Wolf Totem

TRIP LIT: GREAT BOOKS, GREAT JOURNEYS

April 2008

Book of the Month:
Wolf Totem,
by Jiang Rong

Life on the grasslands of Inner Mongolia is hard and brutal, but it embodies an edifying nobility and symmetry too. That's one of the central themes of the electrifying Chinese novel Wolf Totem, written by a publicity-shy, 61-year-old former political science professor at a Beijing university, under the pseudonym Jiang Rong.

Like Jiang, the protagonist of Wolf Totem, Chen Zhen, is an "educated youth" who has moved to the grasslands from the city in the mid-1960s, at the beginning of the Cultural Revolution. There he quickly becomes fascinated with the wolf, at once the adversary and the totem of the local Mongolian people. The wolf is fierce, ruthless, cunning, and essential to the delicate balance of the grasslands ecosystem—and becomes a key for Chen to unlock the intricate riches of grasslands life. During the course of the novel, more and more Han Chinese move into the region, bringing their naive ideas about land use and animal control. As a result, the wolves are exterminated, which contributes to the grasslands beginning to turn into desert.

That's a sweeping overview of this long and dense book, but the novel's prime power and beauty are in its closely observed details, particularly its extraordinary depictions of wolves and their relationship with men. The power of Jiang's prose (and of Howard Goldblatt's excellent translation) is evident early in the book when he describes a nighttime, mid-blizzard raid by wolves on a herd of prized horses, and the desperate efforts of the horses' guardian to save the herd. The energy of that description—the wolves flinging themselves on the horses, fangs bared, the horses' blind terror—had me flying through pages, hairs standing on the back of my neck.

This semi-autobiographical novel is a literary triumph, but even more impressively, it is a triumph of cross-cultural connection and understanding, written by a son of one tribe that too often seems intent on subjugating the other.

Short List

Panther Soup—part European travelogue, part personalized WWII military history, by John Gimlette.

Bicycling Beyond the Divide—Daryl Farmer's droll re-creation of the same Western-states bike trip he took 20 years before.

Around the World in 80 Dinners—James Beard award-winning authors Cheryl and Bill Jamison's anecdotal and practical account of a ten-country, three-month gastronomic tour, complete with recipes and restaurant addresses.

Where Light Takes Its Color from the Sea—evocative essays and fiction from "a California notebook," by Santa Cruz-based James D. Houston.

Motionless Journey—exquisite photo book from photographer and Buddhist monk Matthieu Ricard, who spent a year shooting his surroundings in a mountain hermitage near Kathmandu.

New Book Roundups:

April in Paris (and the Rest of France)
More than a dining guide, Hungry for Paris: The Ultimate Guide to the City's 102 Best Restaurants, by Alexander Lobrano, is also a photo-filled memoir of life in the City of Light.

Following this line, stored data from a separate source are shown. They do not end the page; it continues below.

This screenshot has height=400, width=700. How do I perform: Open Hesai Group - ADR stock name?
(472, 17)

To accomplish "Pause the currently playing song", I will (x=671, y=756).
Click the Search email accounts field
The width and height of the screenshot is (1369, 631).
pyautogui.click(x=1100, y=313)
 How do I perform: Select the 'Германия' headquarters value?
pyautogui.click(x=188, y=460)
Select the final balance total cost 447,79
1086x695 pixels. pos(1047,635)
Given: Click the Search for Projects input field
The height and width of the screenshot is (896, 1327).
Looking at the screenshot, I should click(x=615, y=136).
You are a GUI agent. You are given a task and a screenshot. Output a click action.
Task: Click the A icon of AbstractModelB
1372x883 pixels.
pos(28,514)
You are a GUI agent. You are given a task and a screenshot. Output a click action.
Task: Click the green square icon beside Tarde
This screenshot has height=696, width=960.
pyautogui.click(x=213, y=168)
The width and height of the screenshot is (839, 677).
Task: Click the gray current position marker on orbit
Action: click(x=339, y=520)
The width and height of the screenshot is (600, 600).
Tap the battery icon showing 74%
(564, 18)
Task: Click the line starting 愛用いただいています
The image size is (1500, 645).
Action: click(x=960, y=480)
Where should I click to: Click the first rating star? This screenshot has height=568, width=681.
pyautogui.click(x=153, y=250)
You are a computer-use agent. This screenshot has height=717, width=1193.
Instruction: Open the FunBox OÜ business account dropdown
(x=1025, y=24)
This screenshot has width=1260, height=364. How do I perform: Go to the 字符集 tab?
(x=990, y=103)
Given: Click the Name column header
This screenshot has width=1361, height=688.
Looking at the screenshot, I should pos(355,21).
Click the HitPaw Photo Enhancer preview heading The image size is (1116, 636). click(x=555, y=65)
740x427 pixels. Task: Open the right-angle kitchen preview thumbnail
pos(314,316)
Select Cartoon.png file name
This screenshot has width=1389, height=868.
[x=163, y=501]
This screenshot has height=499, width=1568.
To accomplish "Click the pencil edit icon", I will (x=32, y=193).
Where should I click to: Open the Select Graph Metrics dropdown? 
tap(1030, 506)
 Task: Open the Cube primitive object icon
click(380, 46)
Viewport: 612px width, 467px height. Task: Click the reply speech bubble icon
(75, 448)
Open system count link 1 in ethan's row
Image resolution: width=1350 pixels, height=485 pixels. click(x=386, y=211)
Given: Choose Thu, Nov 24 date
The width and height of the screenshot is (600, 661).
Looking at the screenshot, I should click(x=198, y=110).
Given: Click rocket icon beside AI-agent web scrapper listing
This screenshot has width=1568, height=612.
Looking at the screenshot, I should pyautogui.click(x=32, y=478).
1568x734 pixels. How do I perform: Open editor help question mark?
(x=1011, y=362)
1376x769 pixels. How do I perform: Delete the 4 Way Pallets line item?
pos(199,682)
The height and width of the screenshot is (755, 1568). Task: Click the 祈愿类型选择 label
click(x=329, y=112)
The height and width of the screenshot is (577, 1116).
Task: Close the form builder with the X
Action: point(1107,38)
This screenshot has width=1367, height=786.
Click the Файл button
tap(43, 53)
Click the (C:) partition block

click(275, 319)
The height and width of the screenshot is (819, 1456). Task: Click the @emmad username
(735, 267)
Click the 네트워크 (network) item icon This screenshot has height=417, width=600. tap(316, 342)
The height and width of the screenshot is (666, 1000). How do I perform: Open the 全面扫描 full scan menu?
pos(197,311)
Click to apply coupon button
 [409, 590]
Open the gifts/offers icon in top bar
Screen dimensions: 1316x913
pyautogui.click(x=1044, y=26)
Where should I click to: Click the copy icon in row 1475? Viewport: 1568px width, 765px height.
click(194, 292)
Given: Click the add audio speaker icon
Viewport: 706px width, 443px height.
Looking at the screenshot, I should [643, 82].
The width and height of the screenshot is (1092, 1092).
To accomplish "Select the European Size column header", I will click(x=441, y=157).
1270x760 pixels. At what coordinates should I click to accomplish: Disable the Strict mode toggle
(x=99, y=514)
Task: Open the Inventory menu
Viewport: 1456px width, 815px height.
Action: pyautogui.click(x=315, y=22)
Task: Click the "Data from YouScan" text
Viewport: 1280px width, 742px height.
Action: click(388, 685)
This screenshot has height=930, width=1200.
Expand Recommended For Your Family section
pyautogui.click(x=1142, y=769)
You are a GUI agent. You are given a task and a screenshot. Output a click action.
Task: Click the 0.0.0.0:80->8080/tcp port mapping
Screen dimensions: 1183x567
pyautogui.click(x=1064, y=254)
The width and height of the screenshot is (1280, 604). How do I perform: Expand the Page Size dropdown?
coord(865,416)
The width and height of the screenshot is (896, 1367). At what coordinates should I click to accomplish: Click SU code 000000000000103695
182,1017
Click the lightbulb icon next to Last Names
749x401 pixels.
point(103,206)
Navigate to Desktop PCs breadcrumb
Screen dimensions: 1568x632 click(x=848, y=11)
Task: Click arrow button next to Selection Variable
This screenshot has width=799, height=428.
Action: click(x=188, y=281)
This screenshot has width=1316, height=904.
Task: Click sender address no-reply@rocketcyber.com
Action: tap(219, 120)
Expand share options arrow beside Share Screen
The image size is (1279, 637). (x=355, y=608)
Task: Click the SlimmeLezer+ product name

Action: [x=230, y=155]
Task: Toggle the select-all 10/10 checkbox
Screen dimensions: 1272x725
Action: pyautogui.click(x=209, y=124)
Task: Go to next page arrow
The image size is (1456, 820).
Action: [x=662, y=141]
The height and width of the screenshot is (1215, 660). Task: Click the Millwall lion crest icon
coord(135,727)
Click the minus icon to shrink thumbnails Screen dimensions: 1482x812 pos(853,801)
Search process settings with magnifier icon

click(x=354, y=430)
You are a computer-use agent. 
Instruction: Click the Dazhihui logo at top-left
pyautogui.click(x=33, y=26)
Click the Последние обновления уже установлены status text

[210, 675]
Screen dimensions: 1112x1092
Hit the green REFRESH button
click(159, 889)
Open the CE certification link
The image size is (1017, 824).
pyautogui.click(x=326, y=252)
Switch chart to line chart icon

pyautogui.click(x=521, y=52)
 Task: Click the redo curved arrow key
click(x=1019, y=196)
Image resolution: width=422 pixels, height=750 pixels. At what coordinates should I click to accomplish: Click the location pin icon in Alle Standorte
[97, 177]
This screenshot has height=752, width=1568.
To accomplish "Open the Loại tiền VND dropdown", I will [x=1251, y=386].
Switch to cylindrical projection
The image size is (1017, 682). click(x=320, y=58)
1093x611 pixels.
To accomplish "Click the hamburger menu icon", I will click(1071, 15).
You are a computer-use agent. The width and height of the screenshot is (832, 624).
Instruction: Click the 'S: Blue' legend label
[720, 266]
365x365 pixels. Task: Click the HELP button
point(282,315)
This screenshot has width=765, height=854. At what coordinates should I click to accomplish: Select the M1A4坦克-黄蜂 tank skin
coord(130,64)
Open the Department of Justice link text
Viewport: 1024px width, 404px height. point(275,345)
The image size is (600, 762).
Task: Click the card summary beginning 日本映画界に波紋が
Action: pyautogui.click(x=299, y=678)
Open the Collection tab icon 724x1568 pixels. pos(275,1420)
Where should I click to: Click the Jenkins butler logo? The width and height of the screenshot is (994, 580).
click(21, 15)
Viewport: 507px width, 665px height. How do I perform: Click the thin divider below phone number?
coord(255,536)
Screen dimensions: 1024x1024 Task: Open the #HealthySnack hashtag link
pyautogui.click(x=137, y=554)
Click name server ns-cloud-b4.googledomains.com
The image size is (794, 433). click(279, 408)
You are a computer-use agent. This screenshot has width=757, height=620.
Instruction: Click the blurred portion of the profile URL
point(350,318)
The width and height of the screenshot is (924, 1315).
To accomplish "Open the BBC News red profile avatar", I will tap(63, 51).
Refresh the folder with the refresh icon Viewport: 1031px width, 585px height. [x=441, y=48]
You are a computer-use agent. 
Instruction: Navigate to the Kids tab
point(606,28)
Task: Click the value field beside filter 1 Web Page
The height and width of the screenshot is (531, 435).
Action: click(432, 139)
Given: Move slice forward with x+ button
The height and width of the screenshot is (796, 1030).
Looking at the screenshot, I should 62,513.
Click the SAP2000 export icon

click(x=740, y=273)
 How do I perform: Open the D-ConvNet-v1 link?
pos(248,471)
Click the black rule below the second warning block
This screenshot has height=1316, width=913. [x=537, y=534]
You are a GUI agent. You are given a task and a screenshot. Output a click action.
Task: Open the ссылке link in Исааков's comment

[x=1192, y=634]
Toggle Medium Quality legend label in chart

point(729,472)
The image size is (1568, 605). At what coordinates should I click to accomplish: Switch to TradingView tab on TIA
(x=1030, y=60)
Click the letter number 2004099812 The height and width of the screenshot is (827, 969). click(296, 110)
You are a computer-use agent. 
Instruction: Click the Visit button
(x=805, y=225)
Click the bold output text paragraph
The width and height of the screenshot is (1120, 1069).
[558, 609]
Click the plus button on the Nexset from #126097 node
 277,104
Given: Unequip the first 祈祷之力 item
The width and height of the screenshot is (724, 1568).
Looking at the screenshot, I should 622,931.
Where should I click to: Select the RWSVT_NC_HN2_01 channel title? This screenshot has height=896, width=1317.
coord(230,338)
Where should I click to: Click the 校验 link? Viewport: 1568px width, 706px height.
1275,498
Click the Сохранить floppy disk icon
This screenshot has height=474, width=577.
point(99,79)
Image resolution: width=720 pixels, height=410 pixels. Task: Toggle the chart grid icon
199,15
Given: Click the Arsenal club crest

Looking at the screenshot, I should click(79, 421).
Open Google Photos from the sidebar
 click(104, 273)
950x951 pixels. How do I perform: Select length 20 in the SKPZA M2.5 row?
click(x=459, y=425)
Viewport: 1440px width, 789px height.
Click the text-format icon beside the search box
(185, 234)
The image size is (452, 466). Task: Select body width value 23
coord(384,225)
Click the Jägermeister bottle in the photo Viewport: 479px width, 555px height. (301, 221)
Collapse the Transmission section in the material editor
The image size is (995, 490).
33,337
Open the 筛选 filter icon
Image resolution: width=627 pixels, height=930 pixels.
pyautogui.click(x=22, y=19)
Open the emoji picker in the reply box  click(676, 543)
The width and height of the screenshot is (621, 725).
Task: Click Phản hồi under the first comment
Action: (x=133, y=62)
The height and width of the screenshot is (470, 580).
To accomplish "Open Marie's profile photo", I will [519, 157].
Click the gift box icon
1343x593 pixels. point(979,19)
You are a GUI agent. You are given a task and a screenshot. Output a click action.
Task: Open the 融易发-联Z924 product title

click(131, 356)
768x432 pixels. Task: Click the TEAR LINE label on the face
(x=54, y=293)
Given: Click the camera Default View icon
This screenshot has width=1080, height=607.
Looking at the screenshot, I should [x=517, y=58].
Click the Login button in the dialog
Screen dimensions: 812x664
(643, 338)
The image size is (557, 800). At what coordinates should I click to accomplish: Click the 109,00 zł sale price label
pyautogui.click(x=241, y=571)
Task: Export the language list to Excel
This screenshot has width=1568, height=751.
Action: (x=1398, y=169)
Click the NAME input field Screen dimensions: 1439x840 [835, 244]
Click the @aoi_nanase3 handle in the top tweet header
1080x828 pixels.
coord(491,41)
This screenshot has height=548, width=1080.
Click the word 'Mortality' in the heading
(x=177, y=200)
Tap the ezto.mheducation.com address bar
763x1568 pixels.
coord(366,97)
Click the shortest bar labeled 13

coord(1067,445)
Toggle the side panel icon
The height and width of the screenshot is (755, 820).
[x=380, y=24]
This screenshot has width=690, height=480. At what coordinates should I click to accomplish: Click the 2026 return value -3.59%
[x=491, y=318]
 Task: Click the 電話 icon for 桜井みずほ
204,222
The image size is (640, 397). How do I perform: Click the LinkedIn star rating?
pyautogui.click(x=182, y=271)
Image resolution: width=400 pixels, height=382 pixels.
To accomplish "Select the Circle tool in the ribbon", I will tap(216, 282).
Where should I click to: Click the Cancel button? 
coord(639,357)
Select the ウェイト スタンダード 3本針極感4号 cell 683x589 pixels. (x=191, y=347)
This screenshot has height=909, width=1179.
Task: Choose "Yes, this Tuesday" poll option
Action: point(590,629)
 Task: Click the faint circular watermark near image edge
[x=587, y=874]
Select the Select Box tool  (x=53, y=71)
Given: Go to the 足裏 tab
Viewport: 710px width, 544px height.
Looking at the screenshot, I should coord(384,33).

Lobrano is Gourmet magazine's European correspondent, based in Paris since 1986. Dry Brit wit and often poetic descriptions power the quirky memoir Narrow Dog to Carcassonne, by Terry Darlington, in which the retired Darlington, his wife, and their whippet Jim set out in their 60-foot-long (18.2-meter), 7-foot-wide (2.1-meter) canal narrowboat across the English Channel for the south of France. 101 Beautiful Towns in France: Food and Wine pairs photogenic villages with the culinary specialty they are known for (Noirmoutier's sea salt, Verdun's sugared almonds, Menton's lemons). This is the latest in Rizzoli's popular 101 Beautiful Towns photobook series. A Gift from Brittany, by Marjorie Price, recounts American artist Price's struggles and triumphs in a traditional Breton village after she meets and marries a mercurial French painter.

Behind Closed Doors
The Ginseng Hunter, Jeff Talarigo's harrowing novel of life under North Korea's oppressive regime, is set in a rugged border town between North Korea and China. The unnamed country also ground down by a dictator in György Dragomán's novelThe White King is partially based on 1980s Ceaucescu-era Romania. Formerly firmly ensconced behind the Iron Curtain, Kazakhstan is revealed to be rich in natural beauty, history—and apples, in Christopher Robbins's nonfiction narrative, Apples Are From Kazakhstan: The Land That Disappeared. And just south of the U.S. border is Mexico's Sierra Madre range, a dangerous region known as one of the largest drug-producing areas in the world. This is where journalist Richard Grant heads, and his tale of surviving his journey there is told in God's Middle Finger: Into the Lawless Heart of the Sierra Madre.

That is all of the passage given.